The Story of Sailor and Lula

By Barry Gifford

Grove Weidenfeld. 159 pp. $15.95

THESE INK scritches and scrawls we call writing are symbols. But it's good to remember that they do not represent things or ideas or images or facts or events. This writing stuff stands for nothing but the sounds made by the human voice. Those sounds are themselves symbols for all the things we talk, whisper, yell or sing about.

And we tend to hear what's important for us to hear. Rabbit ears are designed to hear predators. The robin can hear a worm moving underground. A fox can hear a mouse breathing. The human ear, on the other hand, is specifically built for deciphering that limited range of sounds that can be produced by the human voice. As ally or foe, diner or dinner, the most critical sounds for our survival come from the throats of other people. When Lula Pace Fortune, the young heroine of Barry Gifford's fourth novel, says she's "a big believer in talkin'. . ." she's not just whistling Dixie. Talk is the joyous blood and most of the tortured flesh of Wild at Heart. It's good talk, too. The blackstrap rhythms of Lula's Southern tongue play delicious counterpoint with the crisper banter of her darkhorse lover, Sailor Ripley.

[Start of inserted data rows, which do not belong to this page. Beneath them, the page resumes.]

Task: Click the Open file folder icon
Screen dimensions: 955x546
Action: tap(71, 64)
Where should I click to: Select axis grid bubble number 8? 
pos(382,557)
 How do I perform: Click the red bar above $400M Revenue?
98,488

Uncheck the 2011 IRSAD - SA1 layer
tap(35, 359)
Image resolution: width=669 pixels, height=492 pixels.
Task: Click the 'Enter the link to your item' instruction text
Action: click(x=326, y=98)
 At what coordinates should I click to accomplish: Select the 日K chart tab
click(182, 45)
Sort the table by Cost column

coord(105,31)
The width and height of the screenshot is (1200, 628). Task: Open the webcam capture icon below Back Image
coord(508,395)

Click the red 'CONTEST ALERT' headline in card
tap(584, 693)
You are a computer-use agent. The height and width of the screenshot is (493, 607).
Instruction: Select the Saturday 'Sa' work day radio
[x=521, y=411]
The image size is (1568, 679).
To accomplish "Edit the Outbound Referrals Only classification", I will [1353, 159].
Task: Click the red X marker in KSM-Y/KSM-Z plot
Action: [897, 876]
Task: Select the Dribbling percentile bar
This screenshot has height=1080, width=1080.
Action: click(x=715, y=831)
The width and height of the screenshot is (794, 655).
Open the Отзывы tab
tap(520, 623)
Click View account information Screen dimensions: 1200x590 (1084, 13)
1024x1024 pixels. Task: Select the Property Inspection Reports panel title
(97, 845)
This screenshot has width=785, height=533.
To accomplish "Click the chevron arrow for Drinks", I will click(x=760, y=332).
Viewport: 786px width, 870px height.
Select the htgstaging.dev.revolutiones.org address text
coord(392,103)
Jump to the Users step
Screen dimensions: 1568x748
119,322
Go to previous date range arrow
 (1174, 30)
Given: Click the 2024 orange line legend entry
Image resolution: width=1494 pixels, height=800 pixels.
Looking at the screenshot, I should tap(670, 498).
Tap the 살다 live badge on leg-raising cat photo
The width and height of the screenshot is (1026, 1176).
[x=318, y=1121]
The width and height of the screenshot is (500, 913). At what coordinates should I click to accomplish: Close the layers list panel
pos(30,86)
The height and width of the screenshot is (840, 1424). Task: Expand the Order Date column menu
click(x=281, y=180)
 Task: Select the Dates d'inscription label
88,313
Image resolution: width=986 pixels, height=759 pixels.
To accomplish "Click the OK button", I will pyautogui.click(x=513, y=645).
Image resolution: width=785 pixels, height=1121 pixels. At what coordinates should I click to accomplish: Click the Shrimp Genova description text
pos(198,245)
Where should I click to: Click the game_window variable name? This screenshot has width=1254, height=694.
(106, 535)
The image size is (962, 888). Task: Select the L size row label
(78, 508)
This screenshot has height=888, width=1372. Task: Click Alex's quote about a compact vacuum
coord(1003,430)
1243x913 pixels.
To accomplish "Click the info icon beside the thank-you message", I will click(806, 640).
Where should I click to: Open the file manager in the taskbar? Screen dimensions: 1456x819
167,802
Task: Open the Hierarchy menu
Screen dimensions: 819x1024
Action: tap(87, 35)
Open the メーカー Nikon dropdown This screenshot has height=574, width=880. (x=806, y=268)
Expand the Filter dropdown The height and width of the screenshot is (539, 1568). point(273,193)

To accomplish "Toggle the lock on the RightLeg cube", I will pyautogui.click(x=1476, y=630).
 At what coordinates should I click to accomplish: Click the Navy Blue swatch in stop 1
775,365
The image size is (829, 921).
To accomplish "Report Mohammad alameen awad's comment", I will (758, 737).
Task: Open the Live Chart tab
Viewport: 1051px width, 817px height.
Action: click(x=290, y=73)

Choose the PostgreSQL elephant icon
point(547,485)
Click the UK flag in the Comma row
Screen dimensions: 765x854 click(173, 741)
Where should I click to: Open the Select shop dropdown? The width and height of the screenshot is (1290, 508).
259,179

This intense gem of a book is structured like a film script to exploit and explore these utterly human voices. Readers familiar with the work of director David Lynch will understand why Lynch was so drawn to Gifford's story that he made the film even before the book was published. The movie of Wild At Heart swept Best Film honors at Cannes in May, and is scheduled to be released in the United States in August when Vintage will also bring out the novel in a paperback edition. Without having seen Lynch's visual version, it is easy to suspect that this book is a lucid expression of the subterranean preoccupations of the creator of "Eraserhead," "Elephant Man," "Blue Velvet" and "Twin Peaks."

"The Story of Sailor and Lula" is a simple tale. Lula's wealthy mother doesn't want her precious daughter hanging out with a manslaughtering ex-con like Sailor. The pair slide into Lula's Cadillac and run away West, escaping from mom and deepest Florida, and talking as they go. They've got California in mind, trouble ahead and mom's pet private investigator on their tail.

The trick is that this seamless, easy- going plot is made of a thousand small tales woven together in talk -- reminiscences on the road, languid post-coital confidences in dingey motels, jokes, nightmares, fantasys -- all the hot, intimate talk of lovers testing and informing each other, salted with news flashes from the radio and yarns from the locals they pass on the way. Brief detours take us back to the frenzied mother talking to a friend about pursuing the pair, and to Johnnie Farragut, the investigator on their trail. When Farragut, in his lonesome search, has no one to talk to, he sits down and writes short, punchy stories that are reproduced entire in the text.

The key is that all the talk in Wild At Heart is sculpted to demonstrate one encompassing view. Lula herself lays out the theme early in the adventure, "The world," she says, "is wild at heart and weird on top. . ." Every tale and incident is calculated to lead us, in happy horror, to the same conclusion. Tough language weaves melodramas of passion, betrayal and death. Incestuous seduction leads to abortion and madness, con games collapse and heist schemes snap back on the schemers, news of child prostitution rings and civilian massacres are echoed in seemingly humdrum lives. Power voodoo, sex and the endless foaming concoctions of the mortal mind form the lustrous pulsing dark beneath the pastel pretense.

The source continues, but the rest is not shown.